# VBA Saving .xltm template as .xlsm



## johnnyjoe1076

I have searched but I have not found a solution that has worked.  I continually get a *"runtime error '1004' method 'saveas' of object '_workbook' failed" *in my .xltm file's code while it is attempting to save it as a .xlsm.  I have tried different variations and methods but nothing seems to work.  The following is the latest version of failure.



		Code:
__


twb.SaveAs "H:\Continuous Improvement\Purchase Requisitions\Submitted Requisitions\" & prnum & ".xlsm", _
        FileFormat:=xlOpenXMLWorkbookMacroEnabled, CreateBackup:=False


prnum simply indicates the requisition number created for this file.  I have verified that this aspect is working properly and not part of the problem. Any assistance would be greatly appreciated!


----------



## johnnyjoe1076

even same failure with the code as the following:



		Code:
__


 Dim filename As String    filename = "H:\Continuous Improvement\Purchase Requisitions\Submitted Requisitions\" & prnum & ".xlsm"
    Application.DisplayAlerts = False
    'save file in folder
    Application.ScreenUpdating = True
    twb.SaveAs filename, FileFormat:=xlOpenXMLWorkbookMacroEnabled, CreateBackup:=False


----------



## admiral100

Hi,  try this :

twb.SaveAs "H:\Continuous Improvement\Purchase Requisitions\Submitted Requisitions" & prnum & ".xlsm", _
        FileFormat:=52, CreateBackup:=False

or 

twb.SaveAs "H:\Continuous Improvement\Purchase Requisitions\Submitted Requisitions" & prnum & ".xlsm", _
        FileFormat:=xlOpenXMLWorkbookMacroEnabled = 52, CreateBackup:=False


----------



## johnnyjoe1076

I also get failures with those codes.  I tried them again for kicks and same thing...


----------



## admiral100

Enter these lines to the beginning of your code


Dim twb As Workbook
Set twb = ActiveWorkbook

BTW , I assume you have write permissions to the directory on the H drive


----------



## johnnyjoe1076

admiral100 said:


> Enter these lines to the beginning of your code
> 
> 
> Dim twb As Workbook
> Set twb = ActiveWorkbook
> 
> BTW , I assume you have write permissions to the directory on the H drive



I do have the rights, and I have the coding, as you stated, already as part of it, except "Set twb = ThisWorkbook".  I switched it to ActiveWorkbook just to see and still the same error.

Goal 1 - In the listing, begin at the line that has "[Le tue preferenze" and stop after the line that has "0246 (353, 1824)". Write those lines out again with "WhatsApp" switched to "Telegram", leaving everything else unchanged.
The listing that follows has no connection to the VBA forum thread.

Record extracts -

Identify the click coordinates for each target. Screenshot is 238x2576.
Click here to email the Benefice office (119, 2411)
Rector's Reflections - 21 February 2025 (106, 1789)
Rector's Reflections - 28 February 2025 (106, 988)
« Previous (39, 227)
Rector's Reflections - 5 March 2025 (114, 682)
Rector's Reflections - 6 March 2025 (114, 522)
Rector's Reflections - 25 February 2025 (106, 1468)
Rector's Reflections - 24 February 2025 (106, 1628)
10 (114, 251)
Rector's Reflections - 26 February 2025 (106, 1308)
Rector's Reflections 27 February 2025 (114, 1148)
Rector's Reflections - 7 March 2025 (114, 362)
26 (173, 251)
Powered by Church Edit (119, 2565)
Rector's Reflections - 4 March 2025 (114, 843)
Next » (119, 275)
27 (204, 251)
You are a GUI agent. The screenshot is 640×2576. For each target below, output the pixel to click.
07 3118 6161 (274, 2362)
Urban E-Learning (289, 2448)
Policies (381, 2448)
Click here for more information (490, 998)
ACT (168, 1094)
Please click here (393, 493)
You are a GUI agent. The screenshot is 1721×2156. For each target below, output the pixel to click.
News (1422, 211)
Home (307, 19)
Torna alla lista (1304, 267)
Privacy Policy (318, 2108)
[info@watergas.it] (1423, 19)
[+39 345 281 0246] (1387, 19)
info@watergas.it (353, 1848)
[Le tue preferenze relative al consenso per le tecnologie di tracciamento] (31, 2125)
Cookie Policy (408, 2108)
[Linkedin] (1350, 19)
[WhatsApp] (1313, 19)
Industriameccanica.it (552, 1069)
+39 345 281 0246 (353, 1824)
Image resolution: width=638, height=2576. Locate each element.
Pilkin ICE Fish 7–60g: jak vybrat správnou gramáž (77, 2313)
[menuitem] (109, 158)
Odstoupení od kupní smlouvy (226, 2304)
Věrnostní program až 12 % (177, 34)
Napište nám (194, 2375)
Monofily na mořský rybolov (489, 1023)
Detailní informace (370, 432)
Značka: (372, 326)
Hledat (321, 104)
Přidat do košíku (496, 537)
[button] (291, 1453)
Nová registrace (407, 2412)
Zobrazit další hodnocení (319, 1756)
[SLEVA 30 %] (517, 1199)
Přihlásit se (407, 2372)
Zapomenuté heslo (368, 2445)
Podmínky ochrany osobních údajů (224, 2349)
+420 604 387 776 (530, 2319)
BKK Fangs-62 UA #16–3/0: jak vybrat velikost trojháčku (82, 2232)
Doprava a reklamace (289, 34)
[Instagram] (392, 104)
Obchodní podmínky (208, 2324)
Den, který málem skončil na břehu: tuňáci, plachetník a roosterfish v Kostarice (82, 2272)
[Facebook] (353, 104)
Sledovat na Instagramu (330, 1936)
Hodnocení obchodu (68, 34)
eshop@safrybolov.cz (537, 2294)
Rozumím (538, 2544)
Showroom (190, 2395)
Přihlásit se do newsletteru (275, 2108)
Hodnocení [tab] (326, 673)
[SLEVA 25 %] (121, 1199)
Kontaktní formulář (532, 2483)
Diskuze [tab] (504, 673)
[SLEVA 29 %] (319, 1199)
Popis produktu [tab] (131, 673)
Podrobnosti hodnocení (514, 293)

Goal 2 - From the VBA forum thread, copy the passage that begins at the words "I do have the" and stops after the words "the same error.", keeping every character the same.

Task output 1 -
[Le tue preferenze relative al consenso per le tecnologie di tracciamento] (31, 2125)
Cookie Policy (408, 2108)
[Linkedin] (1350, 19)
[Telegram] (1313, 19)
Industriameccanica.it (552, 1069)
+39 345 281 0246 (353, 1824)

Task output 2 -
I do have the rights, and I have the coding, as you stated, already as part of it, except "Set twb = ThisWorkbook".  I switched it to ActiveWorkbook just to see and still the same error.